It was intriguing to learn that in the most recent year for which figures are available, 1540 children under five were excluded from English schools for physical or verbal violence.
Where do they get the capacity to be that threatening at that age?
It took me until I was at least ten before I could become a really sustained irritation to my teachers. From that age, however, I did carve myself something of a niche as the most disruptive pupil in my school. It destroyed my hopes – never bright – of a sporting career, as for two years I missed every Wednesday afternoon sports session in punishment for some misdemeanour or other. The process culminated in the headmaster telling me one Wednesday morning, ‘David, you are the only child on detention this week out of 500 and I’m not going to keep a teacher back just for you. So instead I’m going to cane you.’

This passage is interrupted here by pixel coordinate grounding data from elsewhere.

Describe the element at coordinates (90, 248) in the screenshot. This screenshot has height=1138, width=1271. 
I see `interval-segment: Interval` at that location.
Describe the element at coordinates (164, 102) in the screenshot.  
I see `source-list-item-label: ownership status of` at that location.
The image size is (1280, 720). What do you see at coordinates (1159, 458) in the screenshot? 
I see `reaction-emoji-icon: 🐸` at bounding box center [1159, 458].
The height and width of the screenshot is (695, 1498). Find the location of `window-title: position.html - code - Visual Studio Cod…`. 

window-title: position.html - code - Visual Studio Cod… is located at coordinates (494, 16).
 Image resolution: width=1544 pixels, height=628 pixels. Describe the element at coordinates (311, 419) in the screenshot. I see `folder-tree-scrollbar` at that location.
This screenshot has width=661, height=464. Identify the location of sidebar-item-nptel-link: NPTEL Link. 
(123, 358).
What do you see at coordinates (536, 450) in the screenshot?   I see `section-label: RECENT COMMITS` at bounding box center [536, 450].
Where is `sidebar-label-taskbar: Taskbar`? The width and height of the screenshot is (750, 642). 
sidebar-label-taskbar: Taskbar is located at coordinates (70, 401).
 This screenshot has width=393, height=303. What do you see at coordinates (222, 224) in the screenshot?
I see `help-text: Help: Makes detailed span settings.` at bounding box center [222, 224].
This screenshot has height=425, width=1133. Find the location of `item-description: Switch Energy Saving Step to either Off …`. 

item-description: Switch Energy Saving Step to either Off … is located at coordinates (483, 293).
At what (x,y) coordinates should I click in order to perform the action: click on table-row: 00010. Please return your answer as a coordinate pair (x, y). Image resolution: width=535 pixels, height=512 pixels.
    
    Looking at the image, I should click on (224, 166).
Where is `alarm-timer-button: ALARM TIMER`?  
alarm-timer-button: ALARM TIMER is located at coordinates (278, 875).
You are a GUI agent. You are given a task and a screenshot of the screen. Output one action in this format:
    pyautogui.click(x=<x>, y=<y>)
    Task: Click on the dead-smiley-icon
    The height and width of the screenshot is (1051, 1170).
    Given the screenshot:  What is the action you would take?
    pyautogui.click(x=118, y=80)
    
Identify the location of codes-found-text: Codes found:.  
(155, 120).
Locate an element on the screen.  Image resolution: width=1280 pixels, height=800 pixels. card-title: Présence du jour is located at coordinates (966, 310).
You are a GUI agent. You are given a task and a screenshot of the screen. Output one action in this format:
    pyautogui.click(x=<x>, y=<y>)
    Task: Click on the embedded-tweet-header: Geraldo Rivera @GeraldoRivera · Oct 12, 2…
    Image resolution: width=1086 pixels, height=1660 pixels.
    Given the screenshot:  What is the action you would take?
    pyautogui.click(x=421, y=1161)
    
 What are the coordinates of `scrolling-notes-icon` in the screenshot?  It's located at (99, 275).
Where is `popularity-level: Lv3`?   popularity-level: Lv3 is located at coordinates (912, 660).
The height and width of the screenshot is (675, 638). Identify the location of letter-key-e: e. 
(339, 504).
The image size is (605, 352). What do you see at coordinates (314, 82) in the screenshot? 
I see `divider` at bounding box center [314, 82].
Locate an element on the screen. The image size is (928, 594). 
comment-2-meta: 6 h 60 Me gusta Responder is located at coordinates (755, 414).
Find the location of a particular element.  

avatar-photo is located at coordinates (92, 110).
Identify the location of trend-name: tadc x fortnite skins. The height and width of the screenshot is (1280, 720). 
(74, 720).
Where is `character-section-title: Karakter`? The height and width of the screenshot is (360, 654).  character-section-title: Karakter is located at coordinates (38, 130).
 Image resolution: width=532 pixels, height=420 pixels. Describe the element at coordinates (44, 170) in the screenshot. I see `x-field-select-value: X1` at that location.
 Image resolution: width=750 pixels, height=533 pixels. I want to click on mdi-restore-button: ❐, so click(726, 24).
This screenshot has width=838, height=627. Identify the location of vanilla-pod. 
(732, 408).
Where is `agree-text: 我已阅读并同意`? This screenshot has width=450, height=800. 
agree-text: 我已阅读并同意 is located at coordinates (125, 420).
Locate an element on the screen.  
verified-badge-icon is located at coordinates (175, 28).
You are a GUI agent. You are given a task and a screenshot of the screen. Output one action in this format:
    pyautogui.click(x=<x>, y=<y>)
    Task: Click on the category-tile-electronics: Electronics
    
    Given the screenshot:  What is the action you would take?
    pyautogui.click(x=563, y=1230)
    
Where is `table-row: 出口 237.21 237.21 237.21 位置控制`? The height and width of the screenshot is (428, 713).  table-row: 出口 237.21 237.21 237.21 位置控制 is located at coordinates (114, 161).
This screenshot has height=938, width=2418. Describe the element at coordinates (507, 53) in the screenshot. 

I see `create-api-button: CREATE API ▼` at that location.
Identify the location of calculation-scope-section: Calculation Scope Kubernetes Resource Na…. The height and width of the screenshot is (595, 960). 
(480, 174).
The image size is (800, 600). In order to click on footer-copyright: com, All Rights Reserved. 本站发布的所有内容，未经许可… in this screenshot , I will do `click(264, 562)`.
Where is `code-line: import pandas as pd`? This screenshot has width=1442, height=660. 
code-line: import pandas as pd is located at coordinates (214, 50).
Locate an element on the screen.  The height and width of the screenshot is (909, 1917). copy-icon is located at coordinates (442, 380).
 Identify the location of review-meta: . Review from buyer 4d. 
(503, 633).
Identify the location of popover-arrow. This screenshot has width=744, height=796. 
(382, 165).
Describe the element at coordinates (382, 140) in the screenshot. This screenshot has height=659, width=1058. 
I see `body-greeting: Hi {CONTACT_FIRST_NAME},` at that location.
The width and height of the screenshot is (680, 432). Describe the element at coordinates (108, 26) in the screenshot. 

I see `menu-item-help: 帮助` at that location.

I’m as keen an opponent of corporal punishment as the next liberal, but I have to admit that from a purely personal point of view I preferred it to the alternative: six strokes of the cane caused little pain and were over in seconds. Detention took hours and was real punishment. Not sufficiently unpleasant to stop me cheeking my teachers, but desperately tedious all the same.
The only problem with being spared detention is that I didn’t have any sports kit with me, seeing as I hadn’t needed any for such a long time. Or did I actually own any at all? My parents could safely have avoided the expense.
My real fear of teachers came once I was a parent. When my elder son came home from his second week at school, he was looking frightened.
‘What is it? What’s worrying you?’ we asked him.
Tearfully, he explained ‘my teacher says I have to take off all my clothes to have a pee.’
Our blood ran cold. This was in the middle of one of the periodic scares about child sexual abuse. They were making our son take off all his clothes to have a pee? What was going on?
It was Friday evening so there was nothing we could do. We tried to enjoy the weekend but it wasn’t easy with that shadow hovering over us. But eventually Monday morning came and I confronted the teacher. She looked at me as though I was slightly pitiable if not crazy.
‘We told him that he’d have to change for P.E.’
Unspoken but unmistakeable was the reproach ‘just what were you about to accuse me of?’ Given what had been going through my mind over the weekend, that wasn’t a subject I wanted to discuss with her.
Physical Education! She was talking about changing for games. It seems that sports kit was becoming an issue in my life again. A ghost from my past had come to haunt my weekend.
Perhaps it was long-delayed retribution for having caused my own teachers so much pain. Karma, basically.
1 comment:
Yeah, I remember that. Having to change for P.E. in front of everybody used to give me nightmares.